I hope you can help me with this question:
Let ($\Omega,\Sigma,\mu$) be a measurable space. Let $f:\Omega\rightarrow \mathbb{R}$ be a real-function. I would like to know: If $\vert f \vert$ is $\mu$-measurable, is $f$ $\mu$-measurable too?
Thanks in advance!
In general, an easy counterexample can be constructed whenever there's a non-measurable set, i.e. if there exists $F \in \mathcal{P}( \Omega ) \setminus \Sigma$. Then setting $$f(x) = \begin{cases} 1 & x \in F \\ - 1 & x \not \in F \end{cases} ,$$ we have a function whose absolute value is constant (thus measurable), but is itself not measurable. So in fact the measurability of $|f|$ implies the measurability of $f$ iff every function is measurable anyways (i.e. $\Sigma = \mathcal{P}(\Omega)$).
No.

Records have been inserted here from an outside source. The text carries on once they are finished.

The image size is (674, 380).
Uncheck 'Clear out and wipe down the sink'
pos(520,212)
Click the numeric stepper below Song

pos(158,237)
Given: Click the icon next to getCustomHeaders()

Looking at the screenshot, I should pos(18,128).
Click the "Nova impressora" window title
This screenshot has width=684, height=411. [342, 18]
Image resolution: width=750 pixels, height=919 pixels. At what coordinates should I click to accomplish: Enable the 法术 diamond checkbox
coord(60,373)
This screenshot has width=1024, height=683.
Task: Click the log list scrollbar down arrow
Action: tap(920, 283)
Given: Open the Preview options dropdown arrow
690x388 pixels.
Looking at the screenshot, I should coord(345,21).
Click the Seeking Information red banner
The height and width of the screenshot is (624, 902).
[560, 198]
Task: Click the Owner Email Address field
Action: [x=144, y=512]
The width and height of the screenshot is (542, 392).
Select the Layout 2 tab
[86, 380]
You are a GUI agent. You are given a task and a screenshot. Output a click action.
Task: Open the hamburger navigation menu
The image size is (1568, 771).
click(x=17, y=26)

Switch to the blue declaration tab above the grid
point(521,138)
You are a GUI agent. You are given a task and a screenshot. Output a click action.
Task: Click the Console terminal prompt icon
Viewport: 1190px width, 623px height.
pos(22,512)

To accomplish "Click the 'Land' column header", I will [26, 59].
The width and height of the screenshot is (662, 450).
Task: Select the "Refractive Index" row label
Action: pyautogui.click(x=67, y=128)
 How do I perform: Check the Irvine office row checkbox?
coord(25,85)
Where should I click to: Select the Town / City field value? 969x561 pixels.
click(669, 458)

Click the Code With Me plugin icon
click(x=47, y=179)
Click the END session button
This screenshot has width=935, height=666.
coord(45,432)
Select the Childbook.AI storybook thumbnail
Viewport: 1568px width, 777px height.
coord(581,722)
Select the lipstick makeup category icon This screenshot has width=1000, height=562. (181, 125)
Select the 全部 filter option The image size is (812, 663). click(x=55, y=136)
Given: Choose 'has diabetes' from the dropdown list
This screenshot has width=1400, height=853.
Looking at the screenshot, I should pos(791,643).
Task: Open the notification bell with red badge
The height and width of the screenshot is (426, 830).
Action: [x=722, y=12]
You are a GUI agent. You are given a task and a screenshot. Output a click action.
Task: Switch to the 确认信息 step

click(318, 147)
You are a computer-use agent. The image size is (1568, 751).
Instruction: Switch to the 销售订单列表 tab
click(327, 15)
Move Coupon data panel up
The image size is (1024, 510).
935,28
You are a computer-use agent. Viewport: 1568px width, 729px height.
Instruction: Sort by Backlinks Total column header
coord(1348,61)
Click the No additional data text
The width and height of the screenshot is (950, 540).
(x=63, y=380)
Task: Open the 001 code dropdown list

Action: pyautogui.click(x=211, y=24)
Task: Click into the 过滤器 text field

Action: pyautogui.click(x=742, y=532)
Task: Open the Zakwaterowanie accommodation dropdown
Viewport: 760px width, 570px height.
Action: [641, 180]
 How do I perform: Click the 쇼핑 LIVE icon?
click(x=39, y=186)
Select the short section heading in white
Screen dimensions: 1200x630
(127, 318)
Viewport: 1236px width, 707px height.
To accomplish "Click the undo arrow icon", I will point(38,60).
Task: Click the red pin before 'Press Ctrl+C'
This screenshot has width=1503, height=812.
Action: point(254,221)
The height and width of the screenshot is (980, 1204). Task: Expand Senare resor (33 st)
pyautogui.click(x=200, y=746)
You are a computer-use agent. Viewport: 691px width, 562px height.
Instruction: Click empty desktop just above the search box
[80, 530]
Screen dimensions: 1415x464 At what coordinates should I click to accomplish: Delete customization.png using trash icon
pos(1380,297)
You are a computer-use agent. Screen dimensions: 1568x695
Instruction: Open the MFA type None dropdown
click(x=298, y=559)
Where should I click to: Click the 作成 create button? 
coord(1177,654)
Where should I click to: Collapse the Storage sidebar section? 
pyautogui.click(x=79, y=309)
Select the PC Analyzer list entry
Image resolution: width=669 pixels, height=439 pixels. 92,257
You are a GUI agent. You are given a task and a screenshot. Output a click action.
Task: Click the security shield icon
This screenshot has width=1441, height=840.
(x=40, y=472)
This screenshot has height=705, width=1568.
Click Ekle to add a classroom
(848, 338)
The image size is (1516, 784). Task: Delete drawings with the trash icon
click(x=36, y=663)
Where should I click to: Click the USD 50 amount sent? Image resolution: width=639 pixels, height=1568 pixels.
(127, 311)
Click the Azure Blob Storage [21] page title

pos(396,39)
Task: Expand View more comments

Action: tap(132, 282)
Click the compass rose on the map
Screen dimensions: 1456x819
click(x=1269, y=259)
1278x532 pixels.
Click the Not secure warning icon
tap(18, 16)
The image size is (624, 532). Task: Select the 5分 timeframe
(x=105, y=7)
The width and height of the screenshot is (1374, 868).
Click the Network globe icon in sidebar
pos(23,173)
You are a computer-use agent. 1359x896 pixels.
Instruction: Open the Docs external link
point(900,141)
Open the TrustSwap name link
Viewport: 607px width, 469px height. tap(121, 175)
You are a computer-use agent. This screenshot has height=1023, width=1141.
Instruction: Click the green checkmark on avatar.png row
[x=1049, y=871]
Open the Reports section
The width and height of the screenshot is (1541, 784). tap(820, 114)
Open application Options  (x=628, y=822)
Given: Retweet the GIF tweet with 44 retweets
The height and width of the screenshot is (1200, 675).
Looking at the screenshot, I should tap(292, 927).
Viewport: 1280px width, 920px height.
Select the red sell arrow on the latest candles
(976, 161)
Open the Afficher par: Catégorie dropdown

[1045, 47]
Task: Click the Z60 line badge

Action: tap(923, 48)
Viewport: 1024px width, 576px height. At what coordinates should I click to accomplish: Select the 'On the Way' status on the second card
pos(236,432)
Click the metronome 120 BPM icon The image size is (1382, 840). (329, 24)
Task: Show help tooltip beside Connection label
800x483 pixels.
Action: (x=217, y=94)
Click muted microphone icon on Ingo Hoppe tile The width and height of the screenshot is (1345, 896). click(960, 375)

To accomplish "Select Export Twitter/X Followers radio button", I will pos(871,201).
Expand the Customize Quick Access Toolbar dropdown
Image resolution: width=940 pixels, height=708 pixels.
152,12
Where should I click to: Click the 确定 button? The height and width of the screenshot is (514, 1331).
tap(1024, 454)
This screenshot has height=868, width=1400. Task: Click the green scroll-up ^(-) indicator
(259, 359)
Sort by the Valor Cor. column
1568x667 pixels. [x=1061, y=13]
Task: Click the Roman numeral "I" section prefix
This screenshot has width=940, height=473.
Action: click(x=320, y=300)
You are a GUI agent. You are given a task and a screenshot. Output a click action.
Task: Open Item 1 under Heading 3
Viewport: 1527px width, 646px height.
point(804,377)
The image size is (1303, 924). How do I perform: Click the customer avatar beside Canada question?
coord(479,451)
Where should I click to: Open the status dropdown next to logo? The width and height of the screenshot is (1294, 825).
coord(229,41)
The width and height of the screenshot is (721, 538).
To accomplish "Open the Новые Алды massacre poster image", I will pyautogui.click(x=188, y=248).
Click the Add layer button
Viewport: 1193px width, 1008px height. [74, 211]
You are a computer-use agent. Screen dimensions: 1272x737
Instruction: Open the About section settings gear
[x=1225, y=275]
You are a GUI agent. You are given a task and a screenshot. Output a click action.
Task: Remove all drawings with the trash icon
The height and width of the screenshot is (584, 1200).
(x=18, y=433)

Let $\Omega = \{\omega_1, \omega_2 \}$, and let $\Sigma = \{\emptyset, \Omega \}$. Let $f(\omega_1) = 1$ and $f(\omega_2) = -1$. Then $|f| = 1$ is constant and hence $\Sigma$-measurable. But $\{f \leq -1 \} = \{\omega_2 \} \notin \Sigma$, so $f$ is not $\Sigma$-measurable.
(One normally writes "$\Sigma$-measurable" because the measurability of $f$ depends on the $\sigma$-algebra associated with $\Omega$, not the measure $\mu$.)